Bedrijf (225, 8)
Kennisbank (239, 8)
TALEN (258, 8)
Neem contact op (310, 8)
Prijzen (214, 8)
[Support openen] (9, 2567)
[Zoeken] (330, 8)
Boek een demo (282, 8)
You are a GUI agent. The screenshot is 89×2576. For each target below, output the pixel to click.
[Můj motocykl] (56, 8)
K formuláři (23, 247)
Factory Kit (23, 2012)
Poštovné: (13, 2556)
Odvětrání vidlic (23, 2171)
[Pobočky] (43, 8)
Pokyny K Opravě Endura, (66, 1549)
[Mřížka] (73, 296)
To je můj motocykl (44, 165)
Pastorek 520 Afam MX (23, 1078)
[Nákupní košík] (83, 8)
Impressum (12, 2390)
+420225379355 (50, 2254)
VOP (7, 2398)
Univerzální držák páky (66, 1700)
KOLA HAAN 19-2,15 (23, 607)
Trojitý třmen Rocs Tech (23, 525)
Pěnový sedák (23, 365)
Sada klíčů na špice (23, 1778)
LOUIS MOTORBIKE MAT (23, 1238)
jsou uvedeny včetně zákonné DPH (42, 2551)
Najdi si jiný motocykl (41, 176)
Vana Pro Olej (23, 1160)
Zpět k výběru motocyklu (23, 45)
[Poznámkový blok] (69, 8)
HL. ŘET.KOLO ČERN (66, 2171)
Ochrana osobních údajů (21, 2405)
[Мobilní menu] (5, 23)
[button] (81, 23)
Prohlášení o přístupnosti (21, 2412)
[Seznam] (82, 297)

-- Prompt --
From the very first line of the data through the line with "[Můj motocykl] (56, 8)" in it, please reproduce each line exactly and output nothing more.

-- Completed exercise --
Bedrijf (225, 8)
Kennisbank (239, 8)
TALEN (258, 8)
Neem contact op (310, 8)
Prijzen (214, 8)
[Support openen] (9, 2567)
[Zoeken] (330, 8)
Boek een demo (282, 8)
You are a GUI agent. The screenshot is 89×2576. For each target below, output the pixel to click.
[Můj motocykl] (56, 8)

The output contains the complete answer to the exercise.